Le speranze dei giacobini italiani non trovarono però risposte immediate da parte del governo francese e si risolsero in una rumorosa manifestazione di protesta inscenata il 24 nov. 1796 sulla piazza del duomo da alcune centinaia di patrioti milanesi, tra cui forse il G., che fu costretto a un breve periodo di detenzione. Presto rilasciato tornò ai suoi uffici, riversando la sua veemenza propagandistica nei numerosi articoli apparsi sul Termometro politico, sul Giornale senza titolo e sul Giornale dei patrioti d'Italia che, fondato dal G. con altri il 20 gennaio, fu redatto da lui solo nel periodo tra il 24 maggio e il 27 nov. 1797, data in cui le pubblicazioni vennero interrotte al 143° numero in seguito alla delusione per la pace di Campoformio. Nello stesso anno il G. pubblicò il saggio Dei rapporti politico-economici fra le Nazioni libere (Milano 1797), in cui si prospetta l'organizzazione di una società internazionale su basi federalistiche e di liberoscambismo, e iniziò ad assumere incarichi sempre più dichiaratamente politici nella Società di pubblica istruzione e nel Circolo costituzionale di Milano. Nel frattempo la situazione politica lombarda era caratterizzata dalla lotta tra i fautori della linea politica del Direttorio e quelli più vicini al programma dei democratici cisalpini. Da questa tensione scaturì il colpo di Stato operato dall'ambasciatore francese Fr. Rivaud du Vignaud, inviato a Milano dal Direttorio il 24 nov. 1798 con l'incarico di formare un governo cisalpino moderato e di imbrigliare la libertà di stampa. Il G., che già nel mese di settembre era stato provvisoriamente bandito dalla città, il 7 dicembre fu rinchiuso, insieme con altri democratici, nelle prigioni del Castello Sforzesco, senza poter così assumere l'incarico di professore di diritto pubblico nel ginnasio di Brera che gli venne conferito tre giorni dopo. Anche in questa circostanza la detenzione durò poco tempo e fu seguita dalla prestigiosa nomina del G. ad agente della Repubblica Cisalpina presso la Repubblica Batava, forse compiuta con l'intento di allontanarlo dalla scena milanese.

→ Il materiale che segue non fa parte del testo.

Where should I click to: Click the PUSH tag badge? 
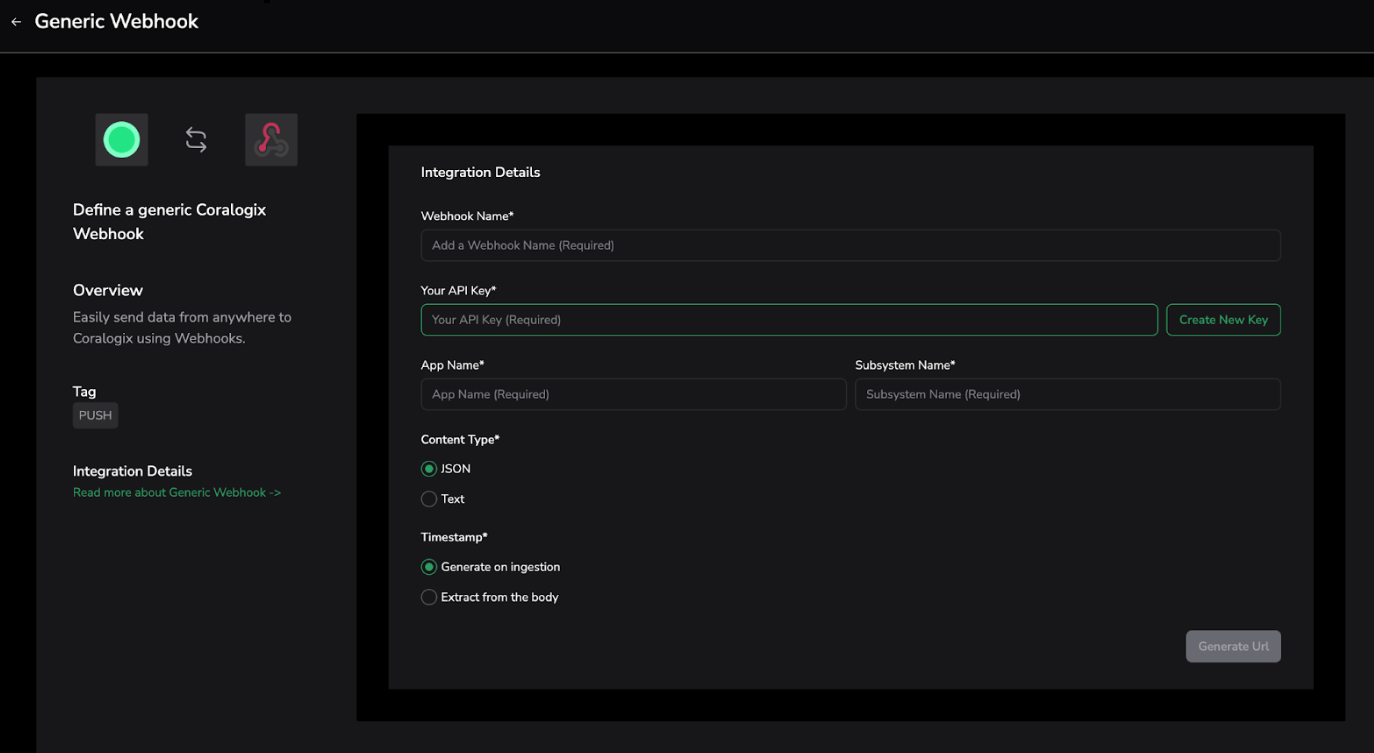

Partito per l'Olanda "munito delle istruzioni del suo Governo al principio del mese di piovoso anno 7° […] e cioè dopo il 29 gennaio e non oltre il 10 febbraio 1799" (Orza, 1908, p. 42), il G. vi resto nella sua veste ufficiale fino al 24 apr. 1808, svolgendo con perizia i compiti diplomatici affidatigli.
Durante il periodo di permanenza all'estero, il G. strinse proficui legami con gli altri rappresentanti diplomatici presenti all'Aia e con i principali protagonisti della agitata vita politica di quella Repubblica. Questa esperienza produsse dei mutamenti determinanti nel suo approccio alla politica, in quanto l'acquisizione di un maggior realismo lo spinse a superare le intransigenze del giacobinismo iniziale e lo portò ad aderire con sempre maggior convinzione alle esigenze dell'ideologia napoleonica e del Regno d'Italia, per il quale continuò a svolgere l'incarico diplomatico che già aveva avuto come agente della Repubblica Cisalpina prima e di quella d'Italia poi. Il passaggio è definitivamente realizzato nel saggio più organico che derivò da quell'esperienza, il Quadro politico delle rivoluzioni delle Provincie Unite e della Repubblica Batava e dello stato attuale del Regno d'Olanda (ibid. 1809), in cui il G. conduce in un'ottica di vasta sintesi considerazioni di ordine storico-politico, legislativo ed economico ma anche geografico, etnico, letterario, pedagogico. Anzi in quest'opera, che gli valse in seguito la nomina a socio corrispondente del R. Istituto di lettere ed arti olandese, l'attenzione del G. si concentra ormai decisamente più che sugli aspetti astrattamente ideologici sulla analisi pragmatica della questione economica, in cui è evidente l'influsso delle teorie di A. Smith.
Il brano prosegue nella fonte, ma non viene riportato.